Owing to this rule of terrorism and persecution, the people were forced to defend themselves by forming secret revolutionary societies. Oppression created despair, and despair violence. Great men like Mazzini preached the employment of anarchistic methods against Austria. Popular risings of the outraged people were ferociously suppressed by the Austrian military. After repeated unsuccessful revolts, the Italians recovered their freedom and their unity in the wars of 1859 and 1866. Austria had to withdraw from the Peninsula, but she retained some valuable districts in the north and in the north-east of Italy, the Southern Tyrol, the Trentino, as the Italians call it, and Trieste and the surrounding districts. The fathers and grandfathers of the present generation have lived and suffered under the Austrian yoke, and they have fought against that country. It is, therefore, not unnatural that there exists throughout Italy a ferocious inherited hatred against the land of the Hapsburgs, especially as Austria has done all in her power to keep that hatred alive by perpetuating in the Italian districts still under her control the wrongs which she had inflicted upon Italy herself until she was driven out of the country. In 1914 a valuable study, L'ltalia D'Oltre Confine—Le Provincie Italiane d'Austria, by Virginio Gayda, was published by Fratelli Bocca, Turin, and much of the information given in the following pages has been taken from that large and reliable book.

During a century Austria has followed the identical policy towards the Italians under her sway. Seeing in them a nation of dangerous conspirators, she has thought it necessary to rule them not by the civil power, but by the military. In the old Lombardo-Venezian kingdom Field-Marshal Radetzki was more powerful than the local governors and the Emperor at Vienna. Even now the military lays down and supervises the policy which is followed by the Austrian Government in the Trentino and in the districts of Trieste. Both districts are treated like a conquered land, both are overawed by numerous fortresses, and by large bodies of troops drawn from the non-Italian portion of Austria's population. In both districts Austria strives to denationalise the Italians by swamping them with men of another nationality, who enjoy the unswerving support of the Government. Austria endeavours to destroy the Italian elements in the Trentino by setting against them the Germans. They are to be converted into Germans. In the district of Trieste, on the other hand, Austria is exploiting the desire of the neighbouring Slavs to acquire that town. Hence she imports into Trieste and the surrounding districts large numbers of Slavs, and endeavours to convert the Italians living in them into Slavs.

_WHAT TO PRODUCE_. Translate this sentence from the text on Austrian rule over the Italians into Spanish: "Both districts are treated like a conquered land, both are overawed by numerous fortresses, and by large bodies of troops drawn from the non-Italian portion of Austria's population."

Item coordinates:

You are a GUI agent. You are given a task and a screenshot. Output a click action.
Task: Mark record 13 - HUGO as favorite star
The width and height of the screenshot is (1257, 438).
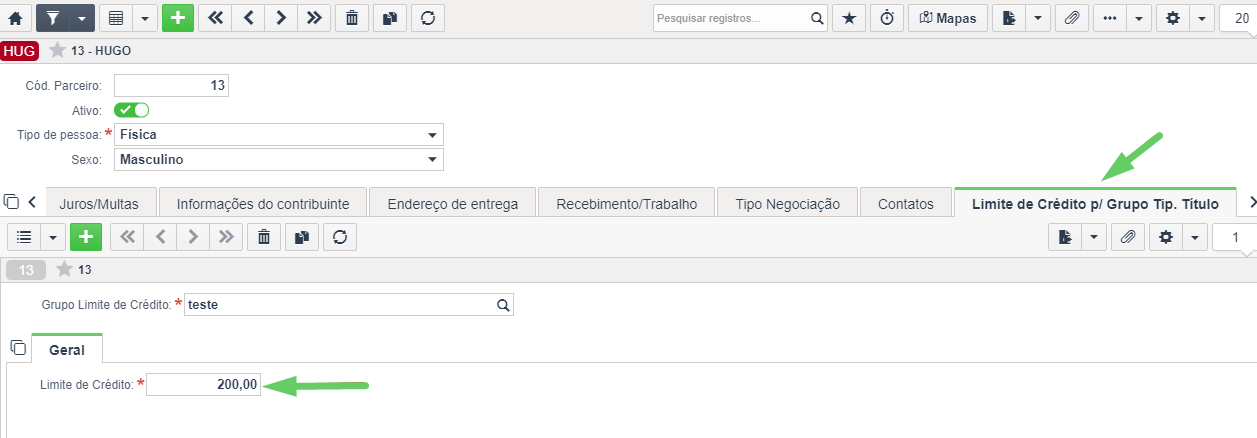pos(57,50)
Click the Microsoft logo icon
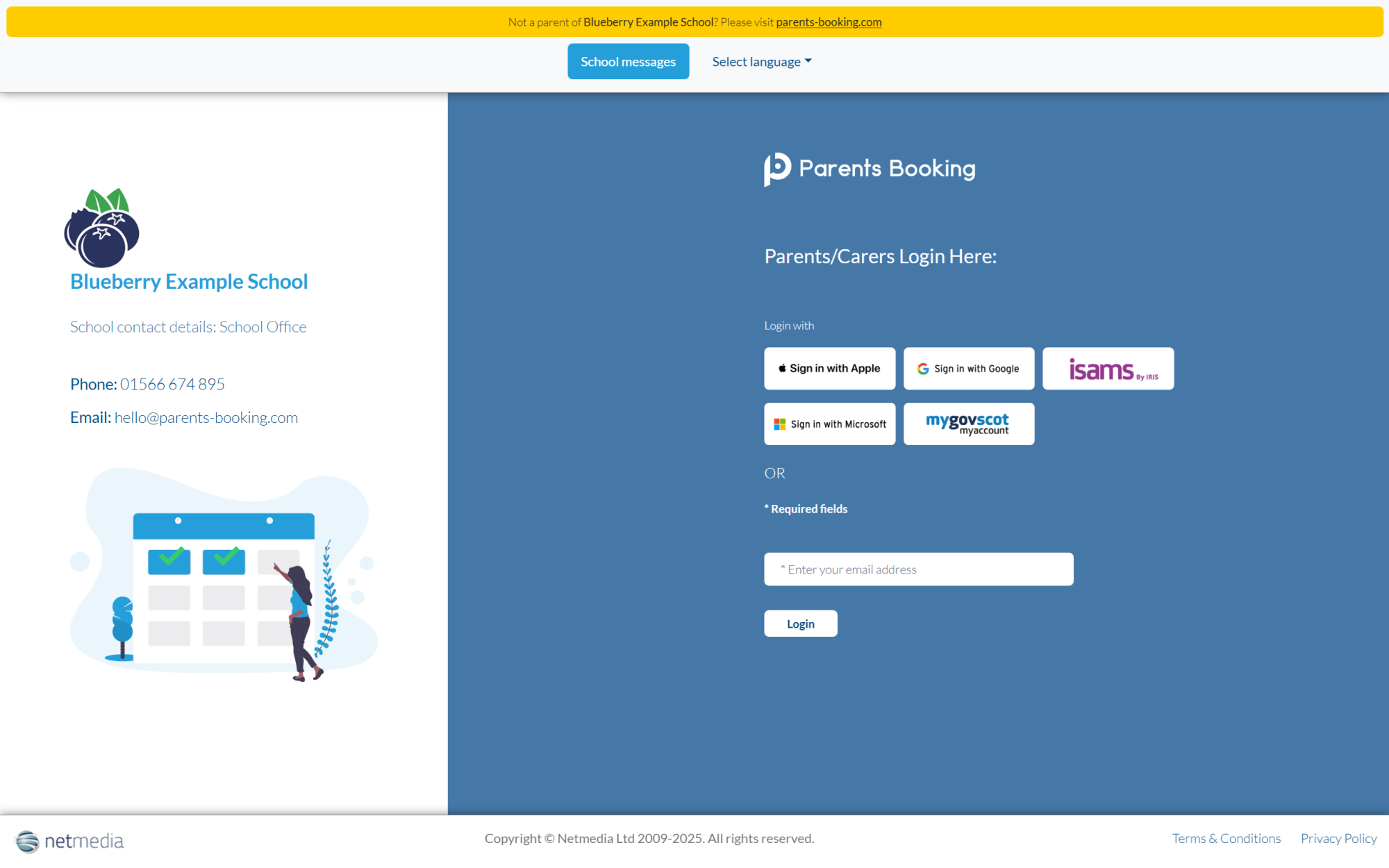Screen dimensions: 1389x868 (x=779, y=424)
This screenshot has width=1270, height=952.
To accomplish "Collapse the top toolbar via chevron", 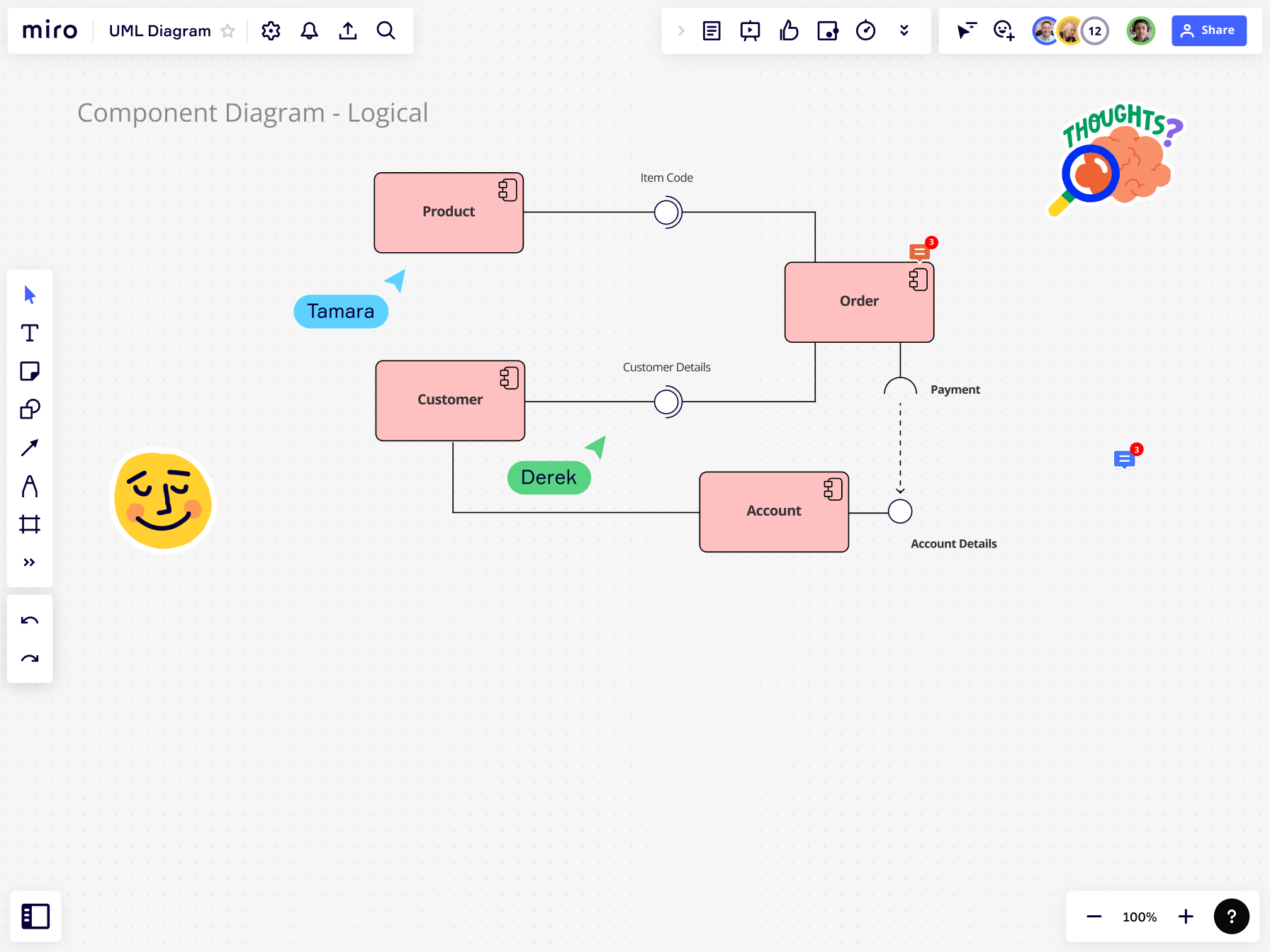I will tap(904, 30).
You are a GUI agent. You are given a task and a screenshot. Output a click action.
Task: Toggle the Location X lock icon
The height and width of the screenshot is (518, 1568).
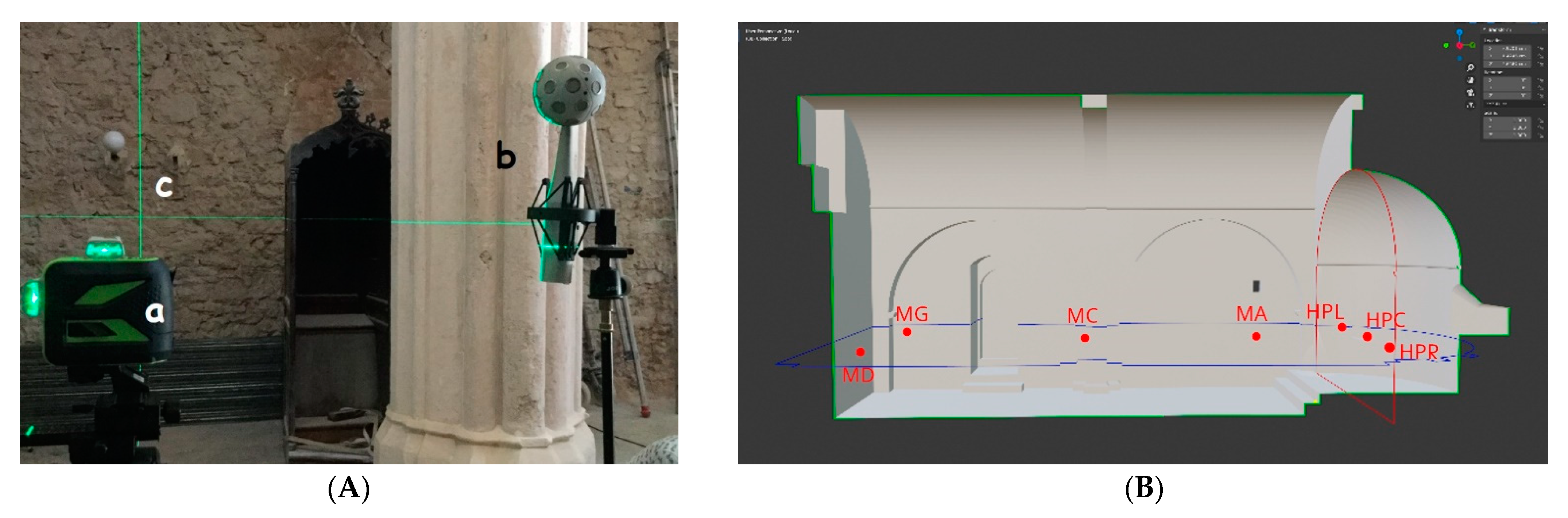tap(1542, 49)
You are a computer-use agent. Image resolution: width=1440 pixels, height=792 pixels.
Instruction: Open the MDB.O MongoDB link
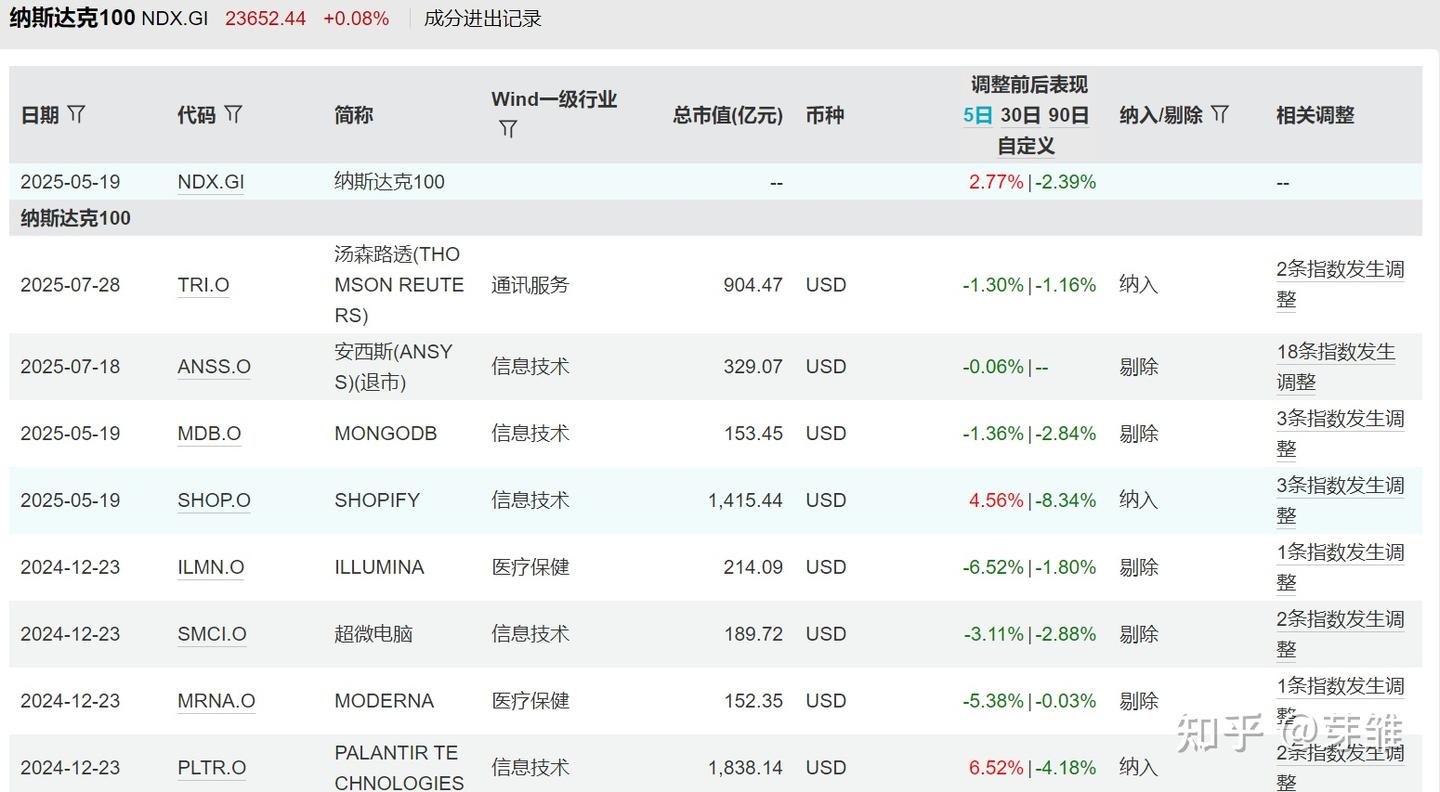(x=209, y=433)
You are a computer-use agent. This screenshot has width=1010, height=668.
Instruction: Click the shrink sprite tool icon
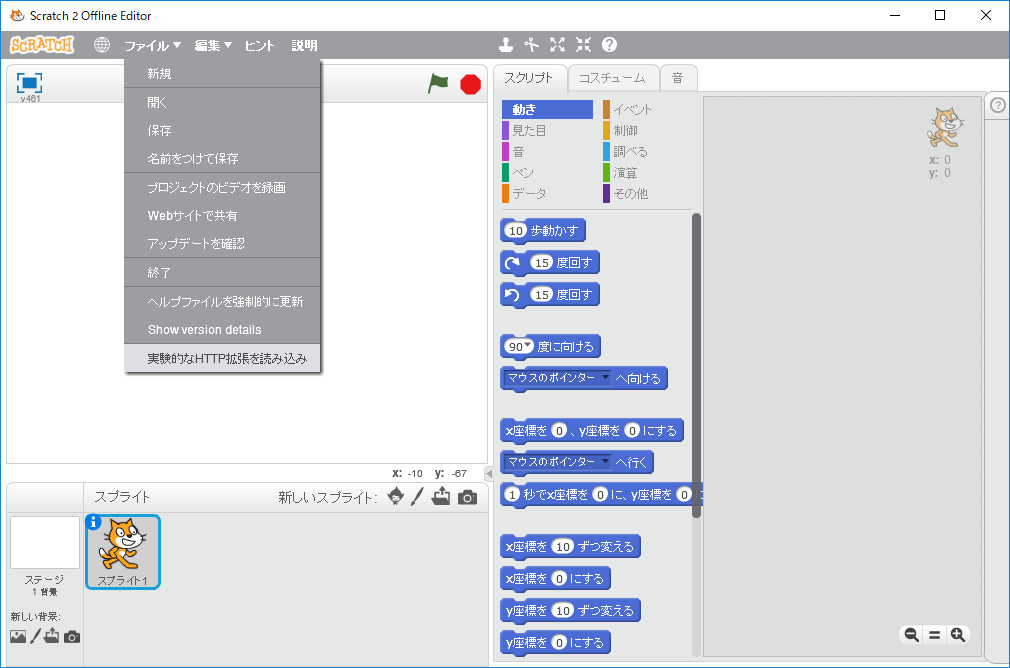(x=584, y=45)
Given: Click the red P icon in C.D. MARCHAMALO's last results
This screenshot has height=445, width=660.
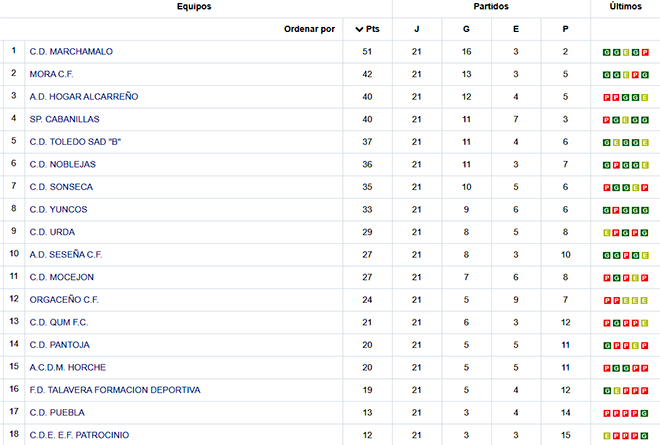Looking at the screenshot, I should (645, 53).
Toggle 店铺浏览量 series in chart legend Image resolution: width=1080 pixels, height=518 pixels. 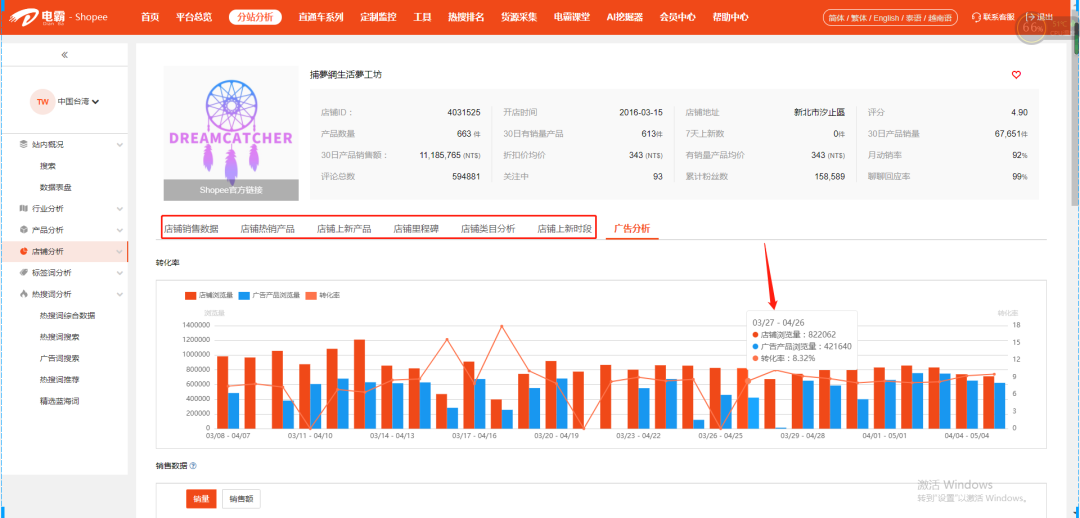[210, 295]
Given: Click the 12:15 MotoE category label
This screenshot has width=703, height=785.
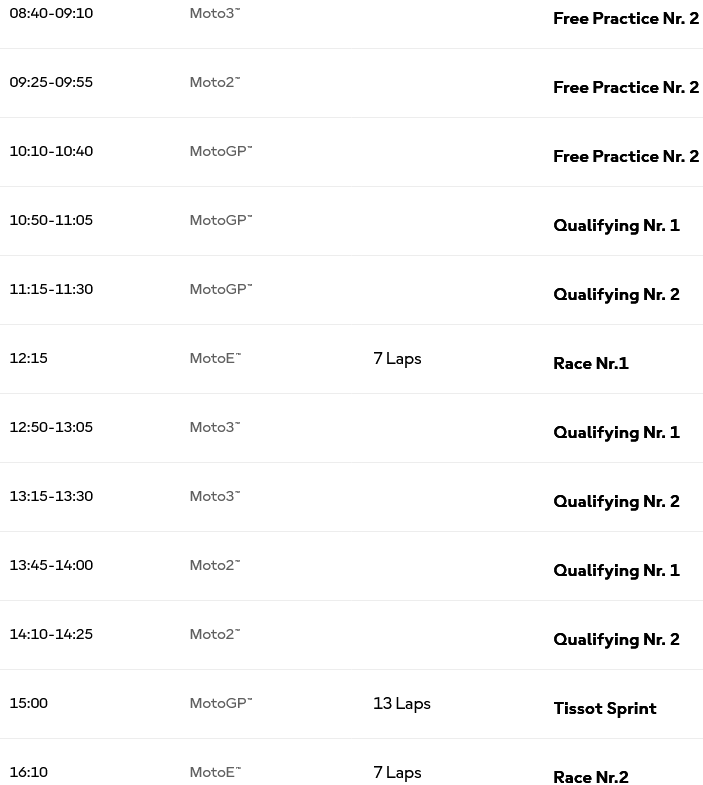Looking at the screenshot, I should pos(215,358).
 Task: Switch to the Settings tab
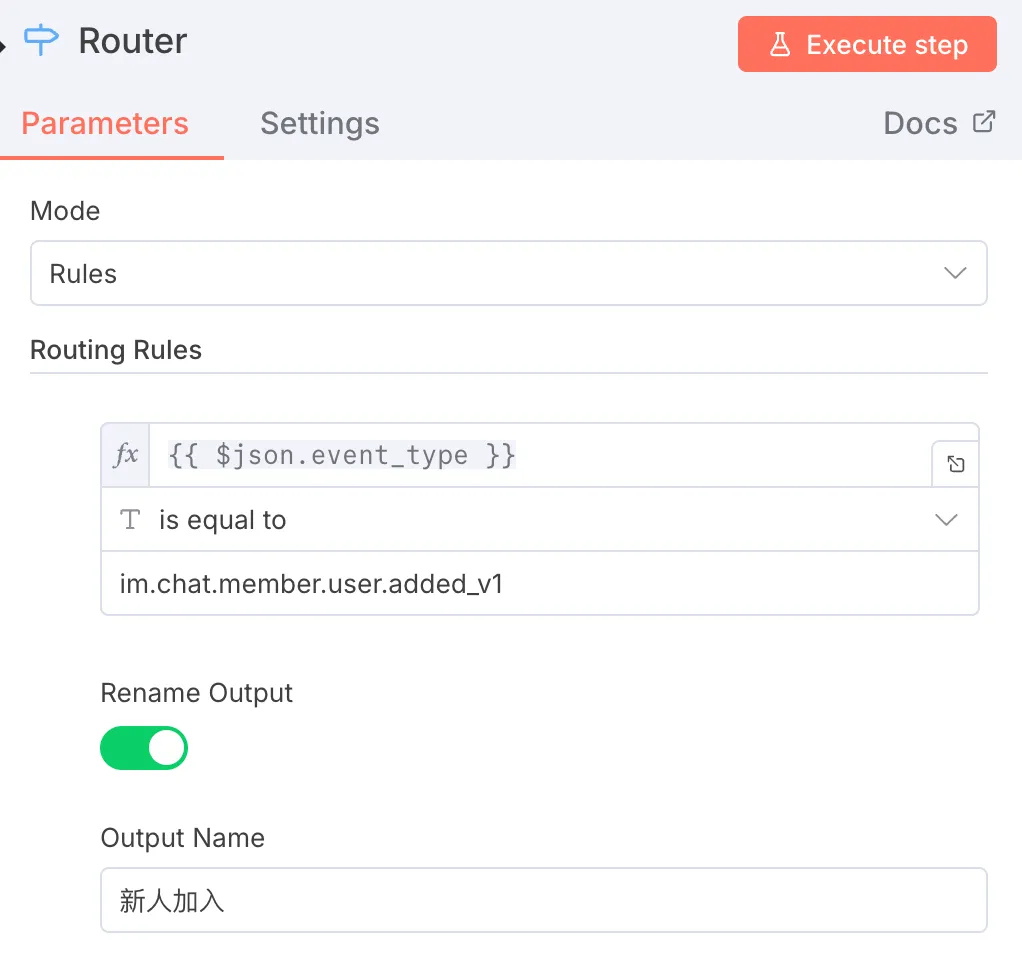click(x=320, y=124)

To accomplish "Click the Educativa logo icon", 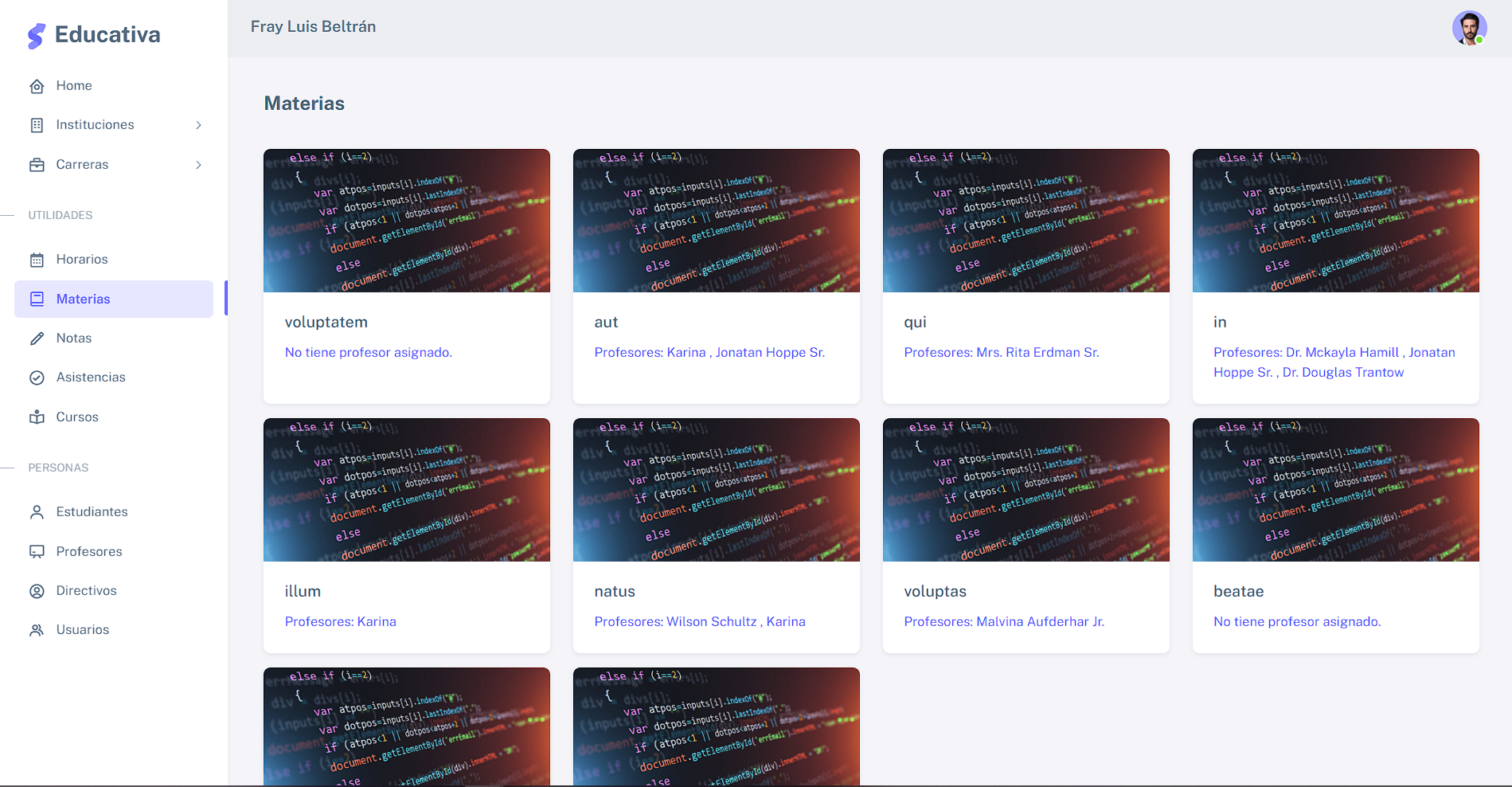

_THE REPLY_. Ambos distritos son tratados como una tierra conquistada, ambos están intimidados por numerosas fortalezas y por grandes contingentes de tropas reclutadas entre la parte no italiana de la población de Austria.